According to the Health Ministry there were 688 people in serious condition, a drop of 45 from the previous day. There were 212 patients on ventilators and 264 people defined as critical.
Monday saw 19 more people die of COVID-19 and with one further fatality on Tuesday morning, the toll stood at 5,922 since the start of the pandemic.
In total, 806,841 people in Israel have been diagnosed with the coronavirus. There are currently 38,650 active patients.
The positive test rate for the virus was four percent out of 95,505 tests carried out on Monday, with 3,662 new cases diagnosed. Just a month ago, the daily caseload of new infections was over 7,000.
So far 4,995,253 people have received the first dose of their vaccination, and 3,859,111 have had the second as well, ministry figures published Tuesday showed.
Prime Minister Benjamin Netanyahu and Health Minister Yuli Edelstein attended the vaccination on Monday of the woman said to be Israel’s five millionth person to receive the inoculation. It was not clear why there was a discrepancy in the figures.
Data released Tuesday showed that the virus reproduction number fell further, dipping to 0.95.
The calculation of the figure, which shows how many people each virus patient infects, represents the situation 10 days before the day it is published. On Friday, it was given as 1.01 indicating that the virus outbreak was increasing. A value below one shows that it is shrinking.
The figures, released 12 days after the start of Purim, were a sign of hope that the mass gatherings held in some parts of the country during the holiday in defiance of regulations, hadn’t caused a spike in infections.
Coronavirus czar Nachman Ash said Tuesday that data over the coming days would determine the size of permitted gatherings for Passover celebrations at the end of the month.
Ash told the Kan public broadcaster that there was still a chance of further restrictions but it depended on the level of morbidity “and at the moment [it looks] good.”
Ash also said that he believed that enforcement of restrictions should be focused on quarantine and the use of green passes for vaccinated people, rather than the wearing of masks outside.

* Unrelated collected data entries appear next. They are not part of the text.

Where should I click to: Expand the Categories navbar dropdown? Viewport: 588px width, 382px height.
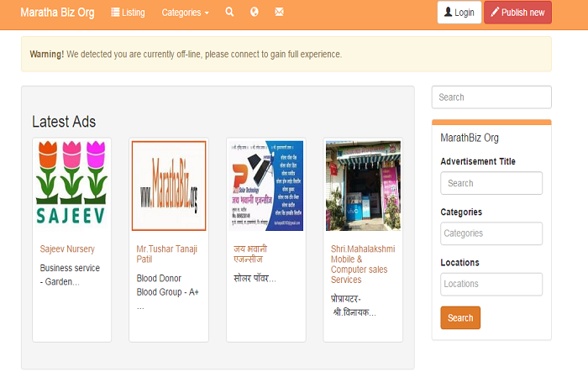[185, 13]
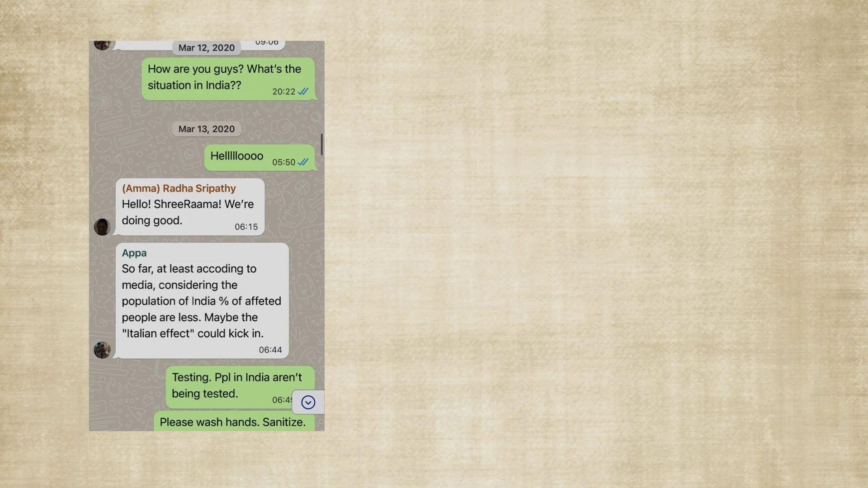This screenshot has width=868, height=488.
Task: Click the 06:44 timestamp on Appa's message
Action: click(270, 350)
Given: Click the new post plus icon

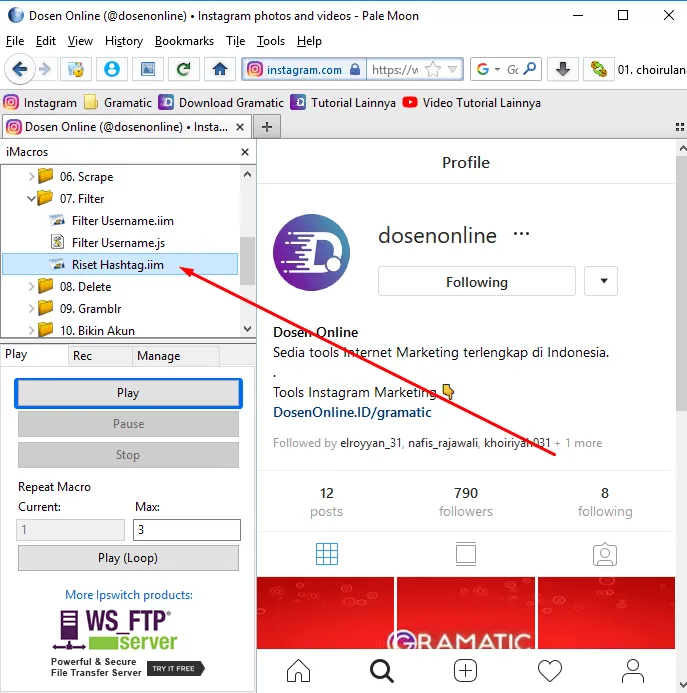Looking at the screenshot, I should point(465,669).
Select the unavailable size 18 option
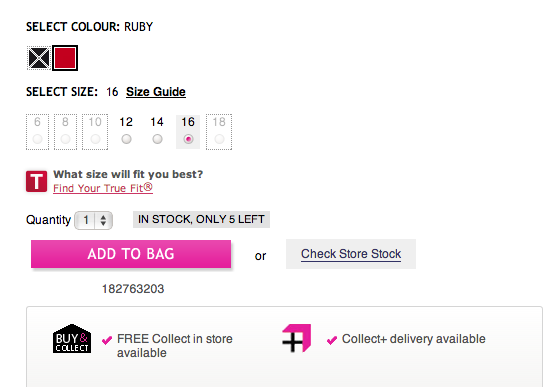The width and height of the screenshot is (555, 387). click(x=219, y=132)

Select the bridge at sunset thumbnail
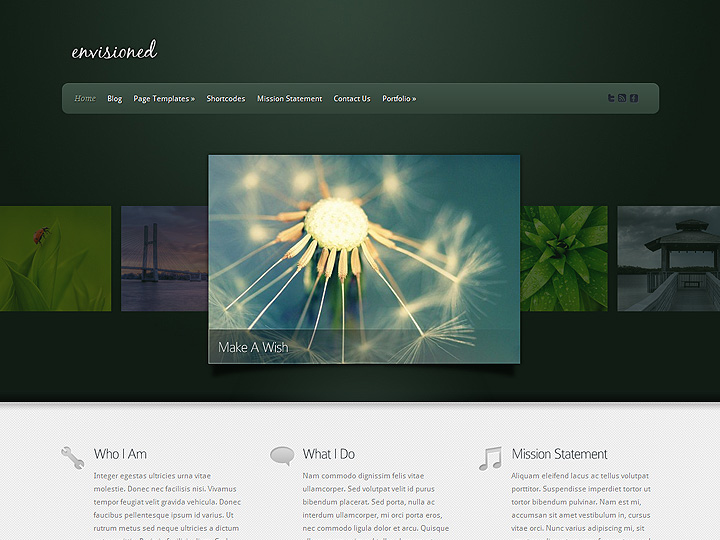pos(164,258)
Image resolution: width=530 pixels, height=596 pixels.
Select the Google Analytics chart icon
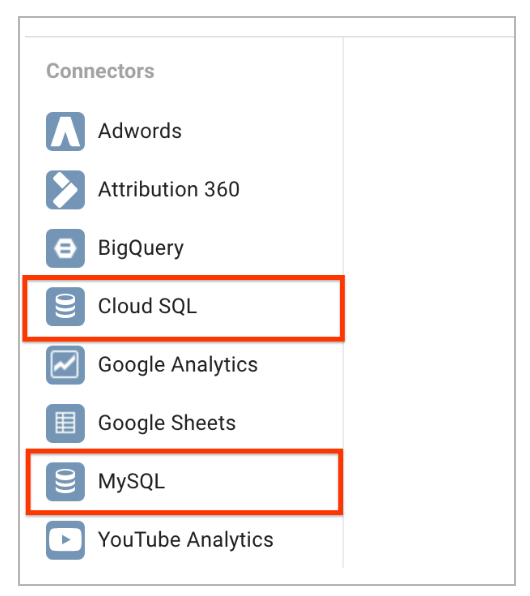point(65,365)
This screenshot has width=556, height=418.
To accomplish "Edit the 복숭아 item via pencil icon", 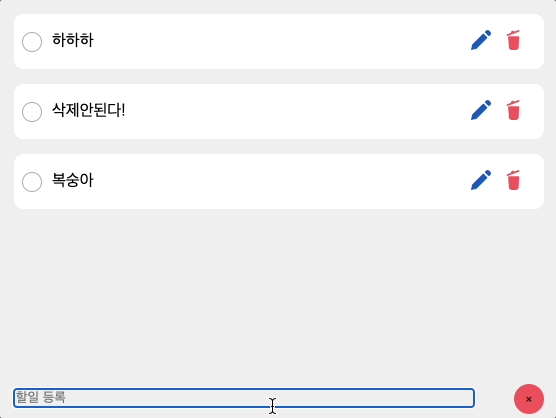I will [x=481, y=180].
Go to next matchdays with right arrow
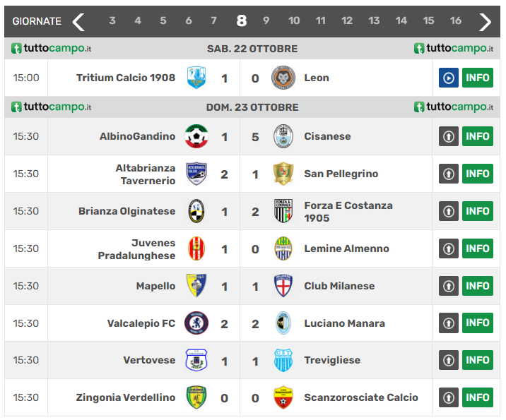506x420 pixels. (x=485, y=21)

The comments came after Kan reported that Israel currently has no plans to adopt US guidelines that relax mask-wearing requirements for people who are fully vaccinated. The US Centers for Disease Control and Prevention announced new guidelines on Monday, saying that fully vaccinated Americans can gather with other vaccinated people indoors without wearing a mask or social distancing.
The promising figures come as Israel embarks on the next exit phase from its third nationwide coronavirus lockdown.
Much of the economy reopened Sunday as the lockdown was further rolled back, including restaurants, cafes, school grades 7-10 in low- to medium-infection areas, event venues, attractions and hotels. Higher education institutions and religious seminaries were opened to vaccinated or recovered people and rules on gatherings and worship were relaxed.
The cabinet also decided to ease restrictions on international travel and sidelined a highly controversial committee that was deciding who could enter or leave the country while the airport remained largely shuttered.